Contrasting musical motifs give rise to the expressiveness of this movement. Unlike final movements that are composed in the eighteenth and nineteenth centuries, there is no sense of triumph in the Alleluia that is stated at the beginning of the movement. Rather there appears to be a sense of relief in the motif, highlighted by a crescendo and immediate decrescendo.
The Laudate begins slowly also, with the 'D-E fl-B fl' figure repeating slowly over the timpani, harp, and two pianos. As in the other movements, the pianos are substitutes for the violins and violas.
The choir frees itself from its chains and rises, being joined eventually by the whole orchestra and stopping on a major chord. The choir then goes into a prayerful piano chant of Dominum.
A fanfare of horns and bassoons then erupts, with grandeur and immediacy. The fanfare carries scales and glissandos and numerous rhythmic figures, especially the woodwind triplet figure which sudden appears and just as quickly subsides.
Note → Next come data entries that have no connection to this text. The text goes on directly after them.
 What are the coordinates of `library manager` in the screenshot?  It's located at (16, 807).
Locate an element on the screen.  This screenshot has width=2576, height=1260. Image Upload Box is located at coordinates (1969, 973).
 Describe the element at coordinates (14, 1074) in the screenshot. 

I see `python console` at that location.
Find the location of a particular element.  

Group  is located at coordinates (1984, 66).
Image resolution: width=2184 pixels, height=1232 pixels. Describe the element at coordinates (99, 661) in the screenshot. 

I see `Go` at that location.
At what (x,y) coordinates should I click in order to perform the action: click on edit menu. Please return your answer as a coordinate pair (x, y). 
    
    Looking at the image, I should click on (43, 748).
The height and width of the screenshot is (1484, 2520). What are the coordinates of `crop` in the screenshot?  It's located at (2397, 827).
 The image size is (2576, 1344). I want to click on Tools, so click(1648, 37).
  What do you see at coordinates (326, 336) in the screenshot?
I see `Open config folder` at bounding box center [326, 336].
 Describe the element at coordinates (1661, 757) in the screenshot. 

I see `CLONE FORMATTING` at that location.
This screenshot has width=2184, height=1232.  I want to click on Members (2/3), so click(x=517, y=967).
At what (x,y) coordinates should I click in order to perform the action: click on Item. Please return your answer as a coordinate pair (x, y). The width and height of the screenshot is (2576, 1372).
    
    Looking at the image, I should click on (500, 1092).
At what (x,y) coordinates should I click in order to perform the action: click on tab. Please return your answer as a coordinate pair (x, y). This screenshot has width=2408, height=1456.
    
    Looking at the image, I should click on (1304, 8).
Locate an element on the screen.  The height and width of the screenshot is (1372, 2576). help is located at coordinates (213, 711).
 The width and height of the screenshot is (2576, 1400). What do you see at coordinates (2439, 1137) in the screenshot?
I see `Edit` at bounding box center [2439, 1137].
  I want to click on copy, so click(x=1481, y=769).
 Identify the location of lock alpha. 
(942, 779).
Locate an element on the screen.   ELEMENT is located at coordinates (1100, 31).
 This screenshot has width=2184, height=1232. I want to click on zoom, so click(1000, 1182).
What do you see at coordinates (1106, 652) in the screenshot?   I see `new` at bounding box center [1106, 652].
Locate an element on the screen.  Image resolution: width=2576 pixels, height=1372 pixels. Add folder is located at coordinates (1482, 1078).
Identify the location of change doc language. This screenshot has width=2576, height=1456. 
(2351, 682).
The Laudate Eum in sono tubae takes up again the initial motif on two adjacent notes as in the first movement, but now in major seconds.. Very soon this narrows to a single note, all under the watchful eye of the percussion that is accentuated by the seemingly untuned orchestra.
The sighing Alleluia is again repeated in a short passage. There is a dramatic pause in the music, which Stravinsky uses in other works, especially in the Postlude of his Requiem Canticles. The feeling of awe and reverence is instantly remembered in the midst of the devout frenzy.
The return of the triplet motif with appregios and horn calls signals the section that, in Stravinsky's own words, was inspired "by a vision of Elijah's chariot climbing the Heavens. Never before had I written anything quite so literal as the triplets for horns and piano to suggest the horses and chariot (Craft, Dialogues)."
This is followed by a song with an undulating melodic line. The voices join in and lift it in a crescendo, when the music becomes molto meno mosso and piano subito and enters the Laudate Eum in cymbalis bene sonantibus.
Solemnly, the motif is intoned to trumpets and strings, over the timpani, harp, and twin piano ostinato. This section is then developed in a swirling fashion. The bass, consisting of the harp, two pianos, and timpani, accompany in an ostinato of falling and rising fourths.
The last echo of the opening Alleluia lead to the unison Laudate as in the beginning of the movement.